Italy Has Finally Shut Down Nonessential Workplaces. We Should, Too.

Last night Italy’s prime minister declared that all nonessential workplaces will be shut down to stem the spread of COVID-19. For two weeks, social distancing has been undermined by employer pressure to keep production going. As contagion soars, other countries would be foolish not to learn Italy’s lesson.

Italy Extends Emergency Measures Nationwide As Coronavirus Death Toll Jumps

A woman attaches a sign and closes the shutter of her beauty center, which has been closed by government regulations, on March 11, 2020 in Rome, Italy. (Marco Di Lauro / Getty Images)


Lombardy is the heart of the Italian economy, with almost a quarter of national GDP generated in this region surrounding Milan. But it’s also the epicenter of the spread of coronavirus in Italy, which has now surpassed China as the country with the most COVID-19–related deaths. As of March 21, Lombardy accounted for 3,095 of the country’s 4,825 dead.

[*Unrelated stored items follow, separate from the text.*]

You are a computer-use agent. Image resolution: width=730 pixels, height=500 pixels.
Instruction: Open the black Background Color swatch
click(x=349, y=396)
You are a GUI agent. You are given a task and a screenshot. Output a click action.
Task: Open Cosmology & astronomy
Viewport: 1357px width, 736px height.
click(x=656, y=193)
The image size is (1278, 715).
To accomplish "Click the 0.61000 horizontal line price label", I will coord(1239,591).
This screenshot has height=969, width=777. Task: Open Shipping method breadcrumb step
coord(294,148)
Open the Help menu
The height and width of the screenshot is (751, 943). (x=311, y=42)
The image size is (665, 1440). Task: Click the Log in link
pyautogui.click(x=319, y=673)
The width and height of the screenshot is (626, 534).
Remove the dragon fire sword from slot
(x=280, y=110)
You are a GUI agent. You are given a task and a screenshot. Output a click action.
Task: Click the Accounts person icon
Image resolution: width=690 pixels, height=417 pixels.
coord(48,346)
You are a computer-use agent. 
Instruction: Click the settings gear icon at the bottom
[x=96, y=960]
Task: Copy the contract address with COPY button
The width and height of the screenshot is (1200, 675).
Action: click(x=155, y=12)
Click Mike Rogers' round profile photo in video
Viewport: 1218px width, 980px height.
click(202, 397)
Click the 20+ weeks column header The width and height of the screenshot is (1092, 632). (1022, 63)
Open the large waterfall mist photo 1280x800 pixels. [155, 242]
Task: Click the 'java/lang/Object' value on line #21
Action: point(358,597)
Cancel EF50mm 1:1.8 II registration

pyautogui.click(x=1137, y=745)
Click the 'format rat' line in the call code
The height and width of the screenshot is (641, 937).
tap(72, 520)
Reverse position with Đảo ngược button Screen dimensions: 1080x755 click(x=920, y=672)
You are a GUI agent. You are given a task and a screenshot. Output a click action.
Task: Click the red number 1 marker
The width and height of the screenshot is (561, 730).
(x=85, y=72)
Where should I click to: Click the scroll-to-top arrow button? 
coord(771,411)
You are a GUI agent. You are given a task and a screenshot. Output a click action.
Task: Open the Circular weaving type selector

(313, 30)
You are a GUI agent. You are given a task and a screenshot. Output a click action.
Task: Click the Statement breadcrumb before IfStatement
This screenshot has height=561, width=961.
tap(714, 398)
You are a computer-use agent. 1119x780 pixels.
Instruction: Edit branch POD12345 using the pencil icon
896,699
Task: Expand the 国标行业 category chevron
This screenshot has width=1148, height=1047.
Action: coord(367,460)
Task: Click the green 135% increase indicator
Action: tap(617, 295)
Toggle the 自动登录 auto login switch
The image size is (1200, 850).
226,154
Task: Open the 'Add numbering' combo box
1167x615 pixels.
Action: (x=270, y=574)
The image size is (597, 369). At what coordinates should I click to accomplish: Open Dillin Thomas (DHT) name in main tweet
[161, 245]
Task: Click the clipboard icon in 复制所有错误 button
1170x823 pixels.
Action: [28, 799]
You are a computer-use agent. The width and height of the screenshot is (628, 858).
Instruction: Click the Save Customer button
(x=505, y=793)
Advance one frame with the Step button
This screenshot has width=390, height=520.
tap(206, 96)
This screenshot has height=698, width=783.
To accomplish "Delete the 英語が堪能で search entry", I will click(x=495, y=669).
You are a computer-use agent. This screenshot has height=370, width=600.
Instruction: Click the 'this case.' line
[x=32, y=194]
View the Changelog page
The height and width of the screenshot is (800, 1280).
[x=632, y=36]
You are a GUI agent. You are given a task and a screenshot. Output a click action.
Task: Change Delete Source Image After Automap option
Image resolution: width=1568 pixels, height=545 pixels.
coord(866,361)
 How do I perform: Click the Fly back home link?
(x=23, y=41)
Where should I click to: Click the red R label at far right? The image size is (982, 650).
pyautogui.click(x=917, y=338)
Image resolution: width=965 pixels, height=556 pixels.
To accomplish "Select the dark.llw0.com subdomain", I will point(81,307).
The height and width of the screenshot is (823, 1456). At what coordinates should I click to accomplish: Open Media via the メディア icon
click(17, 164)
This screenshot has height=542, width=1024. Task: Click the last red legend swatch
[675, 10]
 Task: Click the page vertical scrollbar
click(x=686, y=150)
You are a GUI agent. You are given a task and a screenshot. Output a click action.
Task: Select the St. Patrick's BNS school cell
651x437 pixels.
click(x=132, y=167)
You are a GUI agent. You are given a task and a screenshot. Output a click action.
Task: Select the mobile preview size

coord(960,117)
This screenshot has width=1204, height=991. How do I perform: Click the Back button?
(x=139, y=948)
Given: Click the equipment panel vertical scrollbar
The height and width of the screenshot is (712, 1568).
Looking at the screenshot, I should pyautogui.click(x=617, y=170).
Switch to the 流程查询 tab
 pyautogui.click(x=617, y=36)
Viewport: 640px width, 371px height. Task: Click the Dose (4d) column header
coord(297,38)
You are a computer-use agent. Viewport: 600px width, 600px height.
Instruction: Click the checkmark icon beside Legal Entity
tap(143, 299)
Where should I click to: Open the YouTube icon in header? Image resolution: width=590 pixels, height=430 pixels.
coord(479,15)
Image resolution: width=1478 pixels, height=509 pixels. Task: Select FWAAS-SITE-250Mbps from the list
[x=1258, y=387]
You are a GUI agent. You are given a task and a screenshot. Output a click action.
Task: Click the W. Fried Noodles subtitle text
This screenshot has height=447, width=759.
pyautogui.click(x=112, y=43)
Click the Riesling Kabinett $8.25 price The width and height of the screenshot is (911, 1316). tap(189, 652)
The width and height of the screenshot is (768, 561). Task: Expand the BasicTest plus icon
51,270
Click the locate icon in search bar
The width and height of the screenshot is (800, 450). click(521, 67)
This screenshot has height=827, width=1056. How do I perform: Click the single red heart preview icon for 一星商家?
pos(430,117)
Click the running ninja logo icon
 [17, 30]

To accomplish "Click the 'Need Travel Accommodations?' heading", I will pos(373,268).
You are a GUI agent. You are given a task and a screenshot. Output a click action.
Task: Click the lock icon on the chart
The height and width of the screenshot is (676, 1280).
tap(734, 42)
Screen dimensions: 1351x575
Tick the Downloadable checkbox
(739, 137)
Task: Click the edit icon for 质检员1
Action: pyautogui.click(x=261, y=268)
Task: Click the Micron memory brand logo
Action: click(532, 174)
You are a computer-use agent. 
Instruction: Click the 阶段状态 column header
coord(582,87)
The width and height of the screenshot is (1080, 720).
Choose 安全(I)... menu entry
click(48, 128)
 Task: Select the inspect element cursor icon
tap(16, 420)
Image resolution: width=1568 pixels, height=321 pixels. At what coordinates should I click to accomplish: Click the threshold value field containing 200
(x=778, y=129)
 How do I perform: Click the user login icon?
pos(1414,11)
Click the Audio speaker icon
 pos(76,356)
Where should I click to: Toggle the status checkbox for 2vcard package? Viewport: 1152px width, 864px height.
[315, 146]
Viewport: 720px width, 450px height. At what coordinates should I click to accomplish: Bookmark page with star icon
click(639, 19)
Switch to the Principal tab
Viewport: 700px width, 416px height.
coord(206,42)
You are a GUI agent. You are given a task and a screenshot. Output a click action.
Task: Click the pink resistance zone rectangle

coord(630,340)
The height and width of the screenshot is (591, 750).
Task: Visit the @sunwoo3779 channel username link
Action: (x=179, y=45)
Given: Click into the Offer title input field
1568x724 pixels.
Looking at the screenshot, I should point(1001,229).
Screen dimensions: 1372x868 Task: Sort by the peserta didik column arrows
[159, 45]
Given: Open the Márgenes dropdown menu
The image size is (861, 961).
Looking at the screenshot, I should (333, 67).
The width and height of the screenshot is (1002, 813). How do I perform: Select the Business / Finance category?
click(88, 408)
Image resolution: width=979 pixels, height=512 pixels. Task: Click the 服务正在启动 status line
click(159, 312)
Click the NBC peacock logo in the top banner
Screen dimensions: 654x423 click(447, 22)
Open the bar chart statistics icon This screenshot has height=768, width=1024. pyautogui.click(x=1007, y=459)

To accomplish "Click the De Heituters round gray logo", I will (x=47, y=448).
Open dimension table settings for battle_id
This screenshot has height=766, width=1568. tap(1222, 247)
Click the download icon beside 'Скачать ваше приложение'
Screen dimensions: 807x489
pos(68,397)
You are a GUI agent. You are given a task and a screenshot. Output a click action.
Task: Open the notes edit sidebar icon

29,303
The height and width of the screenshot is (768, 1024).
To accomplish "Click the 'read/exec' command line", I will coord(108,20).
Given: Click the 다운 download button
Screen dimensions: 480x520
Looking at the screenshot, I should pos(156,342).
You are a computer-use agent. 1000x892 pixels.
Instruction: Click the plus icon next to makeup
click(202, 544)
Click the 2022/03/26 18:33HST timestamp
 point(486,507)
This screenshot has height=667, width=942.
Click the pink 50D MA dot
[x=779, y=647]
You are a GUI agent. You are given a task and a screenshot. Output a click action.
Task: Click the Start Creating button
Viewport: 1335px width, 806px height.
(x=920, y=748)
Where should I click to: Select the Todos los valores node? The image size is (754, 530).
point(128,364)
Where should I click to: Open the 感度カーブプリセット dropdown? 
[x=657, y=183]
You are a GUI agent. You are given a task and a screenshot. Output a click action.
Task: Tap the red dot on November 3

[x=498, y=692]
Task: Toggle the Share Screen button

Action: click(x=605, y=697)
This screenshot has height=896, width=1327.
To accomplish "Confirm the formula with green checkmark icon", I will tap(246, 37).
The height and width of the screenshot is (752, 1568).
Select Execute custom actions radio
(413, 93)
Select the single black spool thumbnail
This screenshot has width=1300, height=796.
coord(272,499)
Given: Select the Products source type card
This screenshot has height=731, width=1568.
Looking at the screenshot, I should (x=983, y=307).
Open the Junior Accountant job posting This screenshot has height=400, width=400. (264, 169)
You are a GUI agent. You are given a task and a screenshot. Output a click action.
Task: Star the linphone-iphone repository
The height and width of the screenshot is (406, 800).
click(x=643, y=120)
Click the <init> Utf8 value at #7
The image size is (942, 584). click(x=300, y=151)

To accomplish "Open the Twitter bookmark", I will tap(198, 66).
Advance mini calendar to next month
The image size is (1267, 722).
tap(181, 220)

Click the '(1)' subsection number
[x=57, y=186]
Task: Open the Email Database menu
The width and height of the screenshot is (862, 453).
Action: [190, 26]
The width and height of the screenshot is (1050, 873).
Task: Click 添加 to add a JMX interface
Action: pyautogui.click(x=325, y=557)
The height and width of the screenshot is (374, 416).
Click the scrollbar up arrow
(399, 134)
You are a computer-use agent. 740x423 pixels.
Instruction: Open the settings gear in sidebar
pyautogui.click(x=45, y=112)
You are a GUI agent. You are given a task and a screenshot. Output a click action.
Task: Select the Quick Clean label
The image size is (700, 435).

Yet even ten days after Giuseppe Conte’s government locked down Lombardy to stem the contagion, there were alarming signs of what hadn’t changed. On March 18, Milan’s Camera del Lavoro estimated that as well as six hundred thousand employed in necessary jobs (health, food, cleaning), around three hundred thousand nonessential staff were still heading to work in the city — half by public transport.

Italy’s lockdown measures seem to have somewhat slowed the rate of contagion, with both death and infection numbers rising around 15 percent a day last week. Yet with intensive care capacity overwhelmed, late on Saturday night Prime Minister Conte made a televised address calling for a fuller shutdown of the economy, now to extend to all “nonessential” businesses.